Вряд ли этот кот пробовал ремень на своей шкуре, но из уважения к хозяйке тяжело свалился со стола.
— Прости, что у меня… так вот. Я за грибами ездила, а до этого, пока моих дома нет, вкалывала. Вроде бы только работала да спала, а получился такой вот бардак… У меня почему-то всегда так получается.
— И все-таки туфли на столе…
— Ну, это как раз великая удача. Они случайно отыскались. Два года где-то были. Гуляли сами по себе, наверное, а тут вернулись. Ну я и поставила их на видное место, чтоб опять не смылись. Они мне сейчас просто до зарезу нужны.
— Зачем?
— Носить. Вот постригусь, накрашусь, надену туфли… и лягу спать с сознанием собственной неотразимости. Если б я точно знала, что ты придешь, я бы прибралась.
— А ты знала, но не точно?
— Я чувствовала. И потому из суеверия не мела пол.
— Уверяю тебя, я пришел совершенно случайно. Абсолютно случайно!
— Да, да… — легко согласилась она. — У тебя есть повод презирать меня, но тогда я была абсолютно невменяемая. Прости меня. Когда я вспоминаю про те сапожки, у меня пятки жмет до сих пор.
— Какие сапожки?
— Ну, которые Ванда шантажом содрала с твоей жены… Я знаю, ты мне не поверишь, но это была не моя идея. Я просто, как всегда, проболталась, а она…
— Какие сапожки? Какая Ванда?
Лохматая явно повредилась в уме. Что за чушь она несет? Какие сапожки? Какая Ванда?
— Ну, твоя жена работает… вернее, тогда работала в «Пассаже», в обувном отделе, а Ванда, я с ней тогда дружила, пошла к ней и отняла две пары сапог из-под прилавка и рассказала, что в вашу брачную ночь ты был у меня…
Лохматая воображала, что все разъяснила, на самом деле совсем запутав Данилу. Но потом он с трудом вспомнил то, что наплел ей много лет назад.
— Не было у меня тогда никакой жены! — со стоном сказал он. — Зачем ты мне поверила?!!
— Лгал? — Она посмотрела смятенно. — А я поверила! Он лгал, а я поверила… Как я могла! Значит, я уже разлюбила тебя тогда, раз не почувствовала.
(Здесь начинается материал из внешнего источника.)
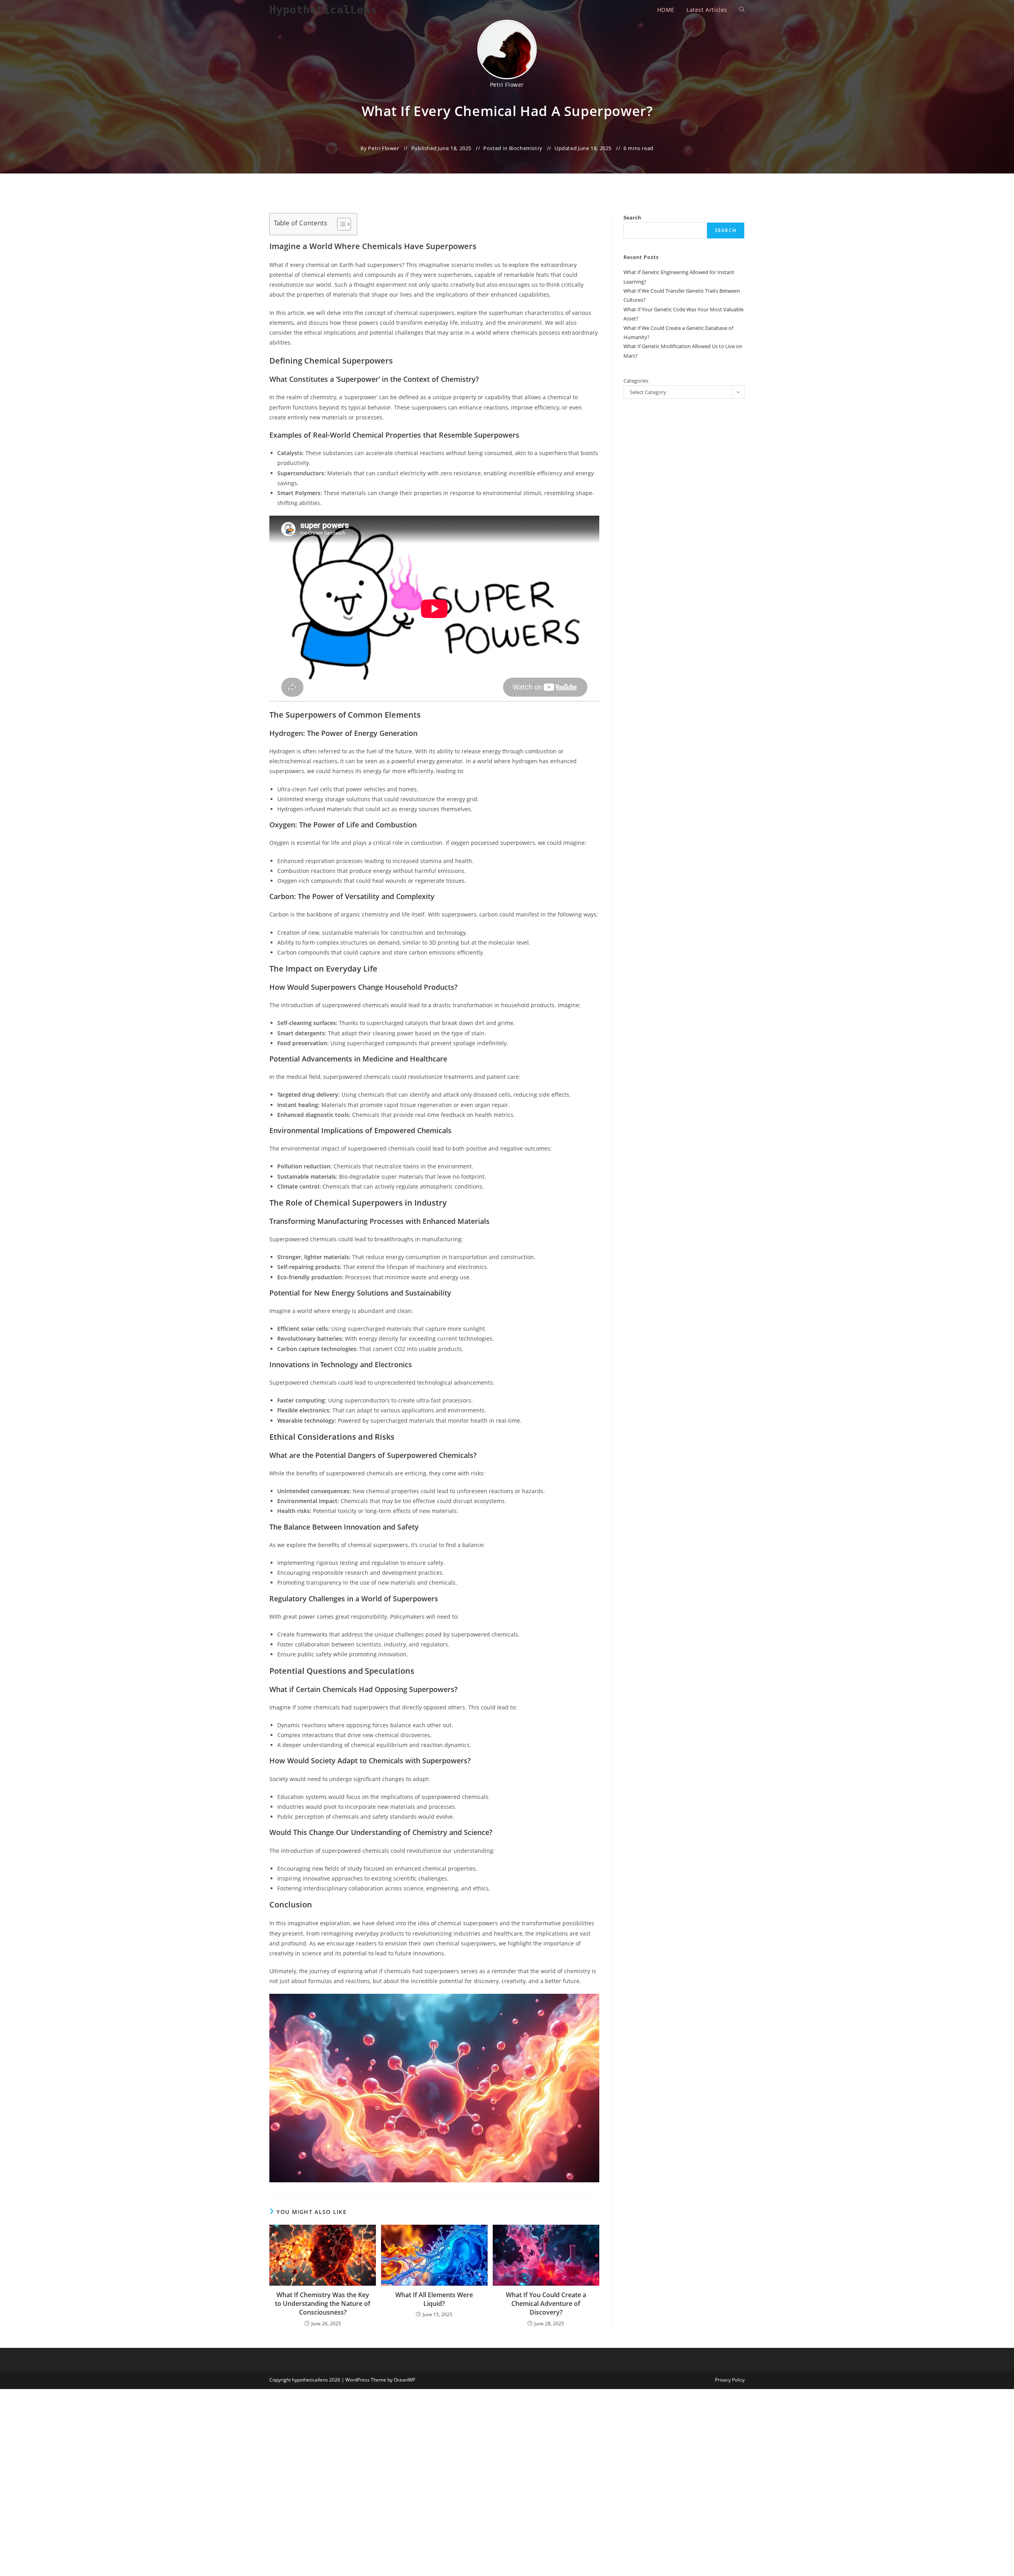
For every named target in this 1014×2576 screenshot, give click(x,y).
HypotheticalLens (323, 9)
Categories (635, 380)
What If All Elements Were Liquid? (434, 2299)
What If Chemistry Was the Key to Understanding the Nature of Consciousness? (322, 2303)
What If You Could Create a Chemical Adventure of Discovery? (546, 2303)
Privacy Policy (730, 2379)
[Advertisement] (701, 142)
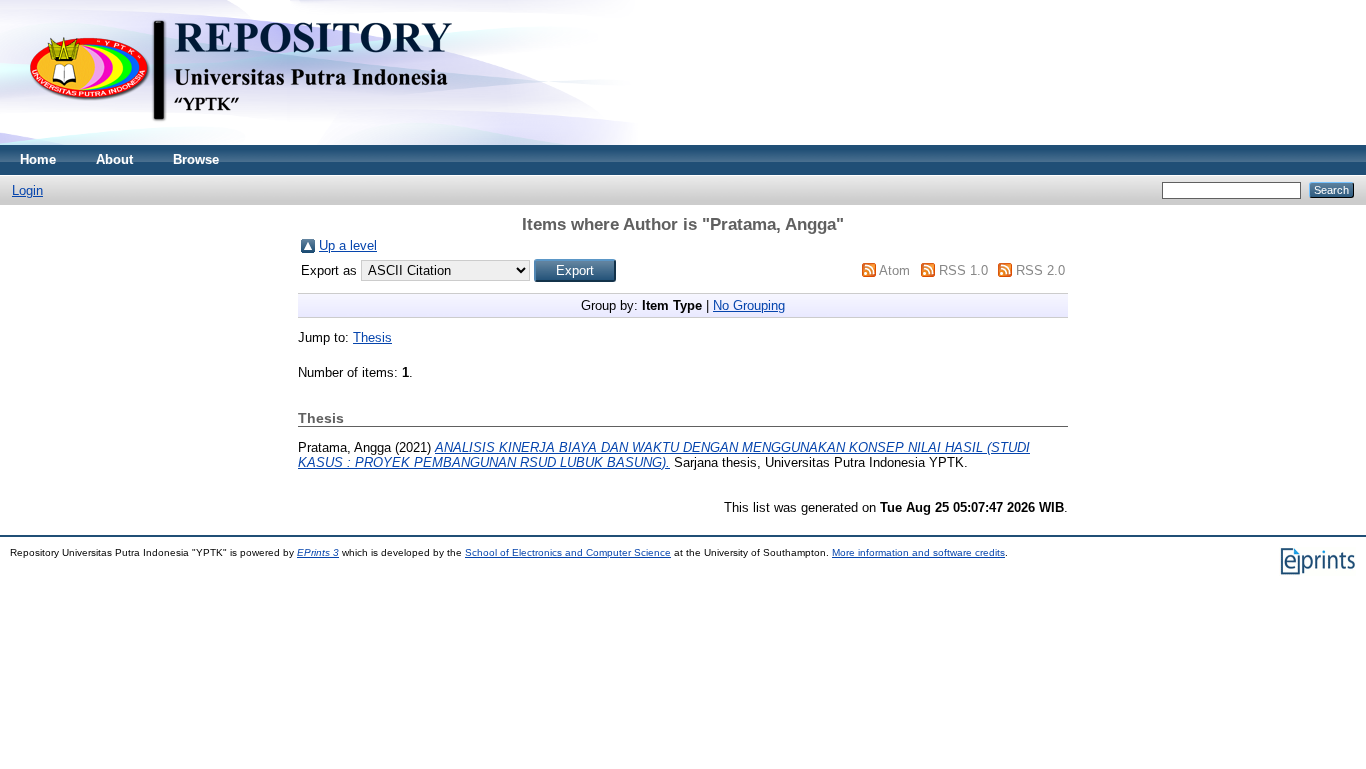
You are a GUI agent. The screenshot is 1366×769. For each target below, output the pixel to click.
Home (38, 159)
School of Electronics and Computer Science (568, 552)
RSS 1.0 (963, 270)
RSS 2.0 (1040, 270)
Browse (196, 159)
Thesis (372, 337)
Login (27, 190)
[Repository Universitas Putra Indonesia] (260, 140)
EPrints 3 (318, 552)
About (114, 159)
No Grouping (749, 305)
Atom (894, 270)
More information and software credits (918, 552)
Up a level (348, 245)
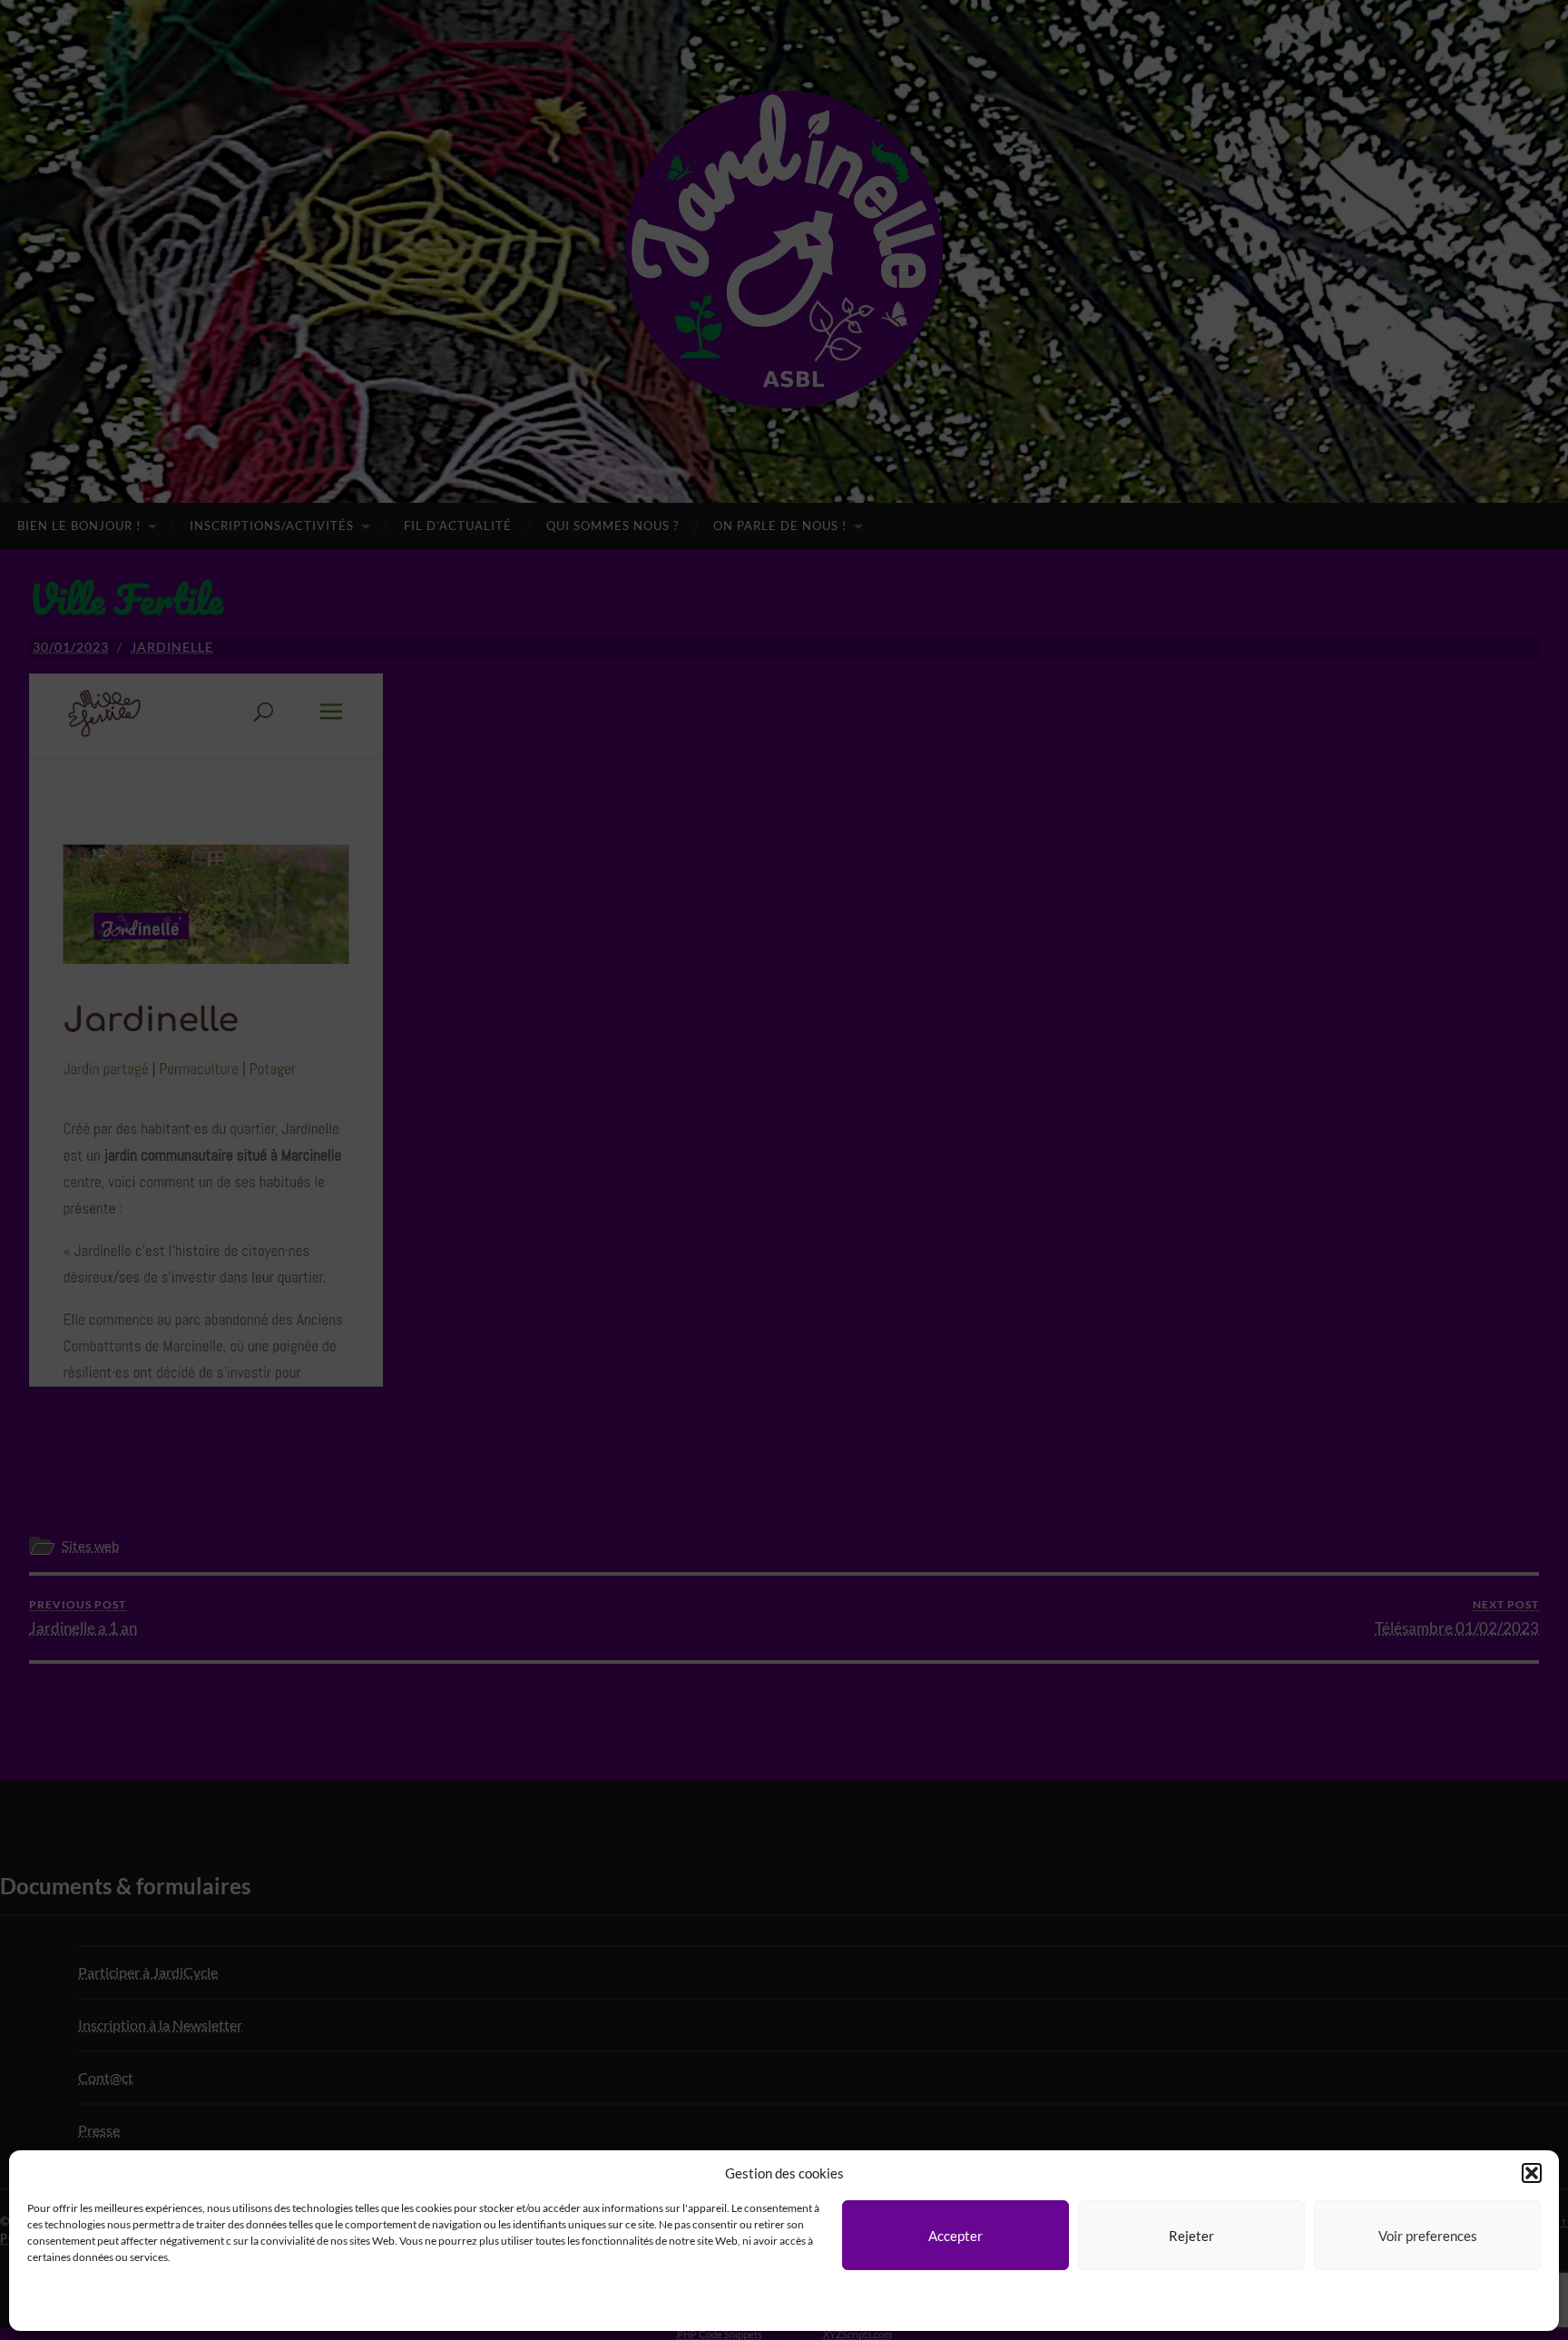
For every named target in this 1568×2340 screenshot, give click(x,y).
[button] (1532, 2173)
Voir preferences (1427, 2235)
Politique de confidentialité (108, 2307)
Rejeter (1191, 2235)
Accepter (955, 2235)
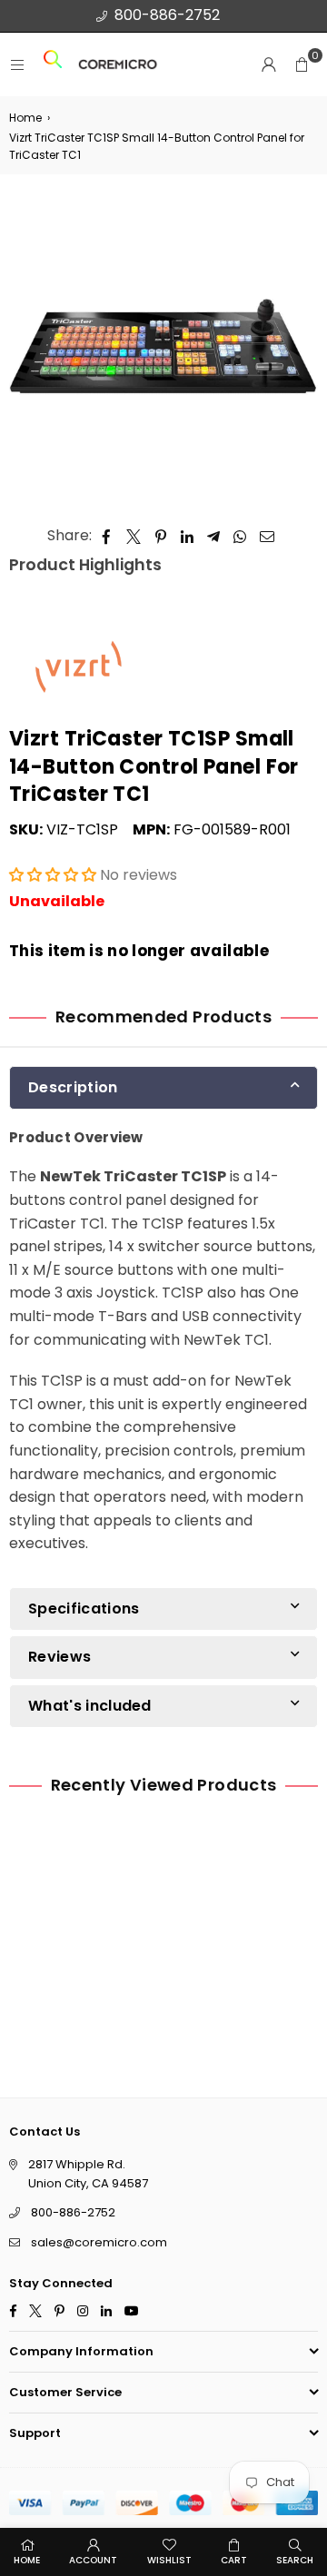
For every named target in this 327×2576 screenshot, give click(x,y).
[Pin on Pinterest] (161, 536)
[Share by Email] (267, 536)
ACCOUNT (93, 2560)
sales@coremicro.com (99, 2242)
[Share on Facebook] (107, 536)
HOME (27, 2560)
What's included (90, 1705)
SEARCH (294, 2560)
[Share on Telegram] (214, 536)
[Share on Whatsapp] (240, 536)
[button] (301, 64)
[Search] (53, 64)
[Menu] (17, 64)
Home (25, 117)
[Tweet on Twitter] (134, 536)
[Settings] (269, 64)
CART (234, 2560)
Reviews (59, 1656)
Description (73, 1087)
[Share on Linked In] (187, 536)
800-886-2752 (167, 15)
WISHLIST (169, 2560)
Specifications (83, 1608)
Это все Горчаков… Такая дрянь после тебя… Он взял часть моей любви, и я… Иначе бы я…
— Ты любила его?
— А что, по-твоему, я могла выйти замуж совсем без любви?
— Это после всего-то, что у нас…
— Кто любит однажды, тот до старости будет втрюхиваться в эту проклятую любовь.
— И много у тебя было таких… любовей?
— Гораздо меньше, чем говорят, и гораздо больше, чем мне хотелось бы.
Говорят о ней! Надо же! Вот уж не умрет от скромности.
— Да кто говорит? — возмутился Данила. — Кто будет о тебе говорить, скажи на милость!
— Твоя жена, ее подруги и мало ли кто! Если, конечно, они знают, что ты имел ко мне какое-то отношение.
А ведь она была права! Действительно, жена и ее подруги говорили о Лохматой, да еще как. Другое дело, что он не больно-то и слушал, тем менее слушал, что они не знали Женьку лично, а он знал. Одна говорила о Женькиной бездарности после прочтения книги, другая о ее глупости и безвкусице после какой-то творческой встречи. Говорили одноклассники как о гримасе судьбы: эта дура Лохматая выползла в писатели. А самым удивительным было то, что никому из них Женька не сделала ничего плохого, да и, честно говоря, все эти люди на самом деле могли очень просто с ней подружиться, отнюдь ее не ненавидели, а просто вот попала им на язык, потому что в ы с у н у л а с ь.
— Ну, это профессиональные издержки, — вяло сказал Данила, вынужденный согласиться с ней.
— Профессиональные! Ха! Я иногда начинаю сомневаться, есть ли в нашем деле профессионалы. Моя повесть попадает на рецензию к одному писателю… Он подходит к Гусарову и спрашивает, как у меня с нравственностью, потому что ему показалось, что порядочная женщина не может знать о жизни того, что знаю я. У меня там героиня мужу изменяла, а я, вместо того, чтоб ее бичевать, пытаюсь вместе с ней разобраться, зачем и почему. И рецензенту все со мной ясно: безнравственная и аморальная. Ну, Гусаров, недолго думая, дает ему в ухо. А ведь всем остальным в ухо не дашь!
— Ну, должна же ты понимать, что обыватели… Что люди не виноваты. Они плохо знают, не виноваты, невоспитанны, а в итоге — злы. От незнания.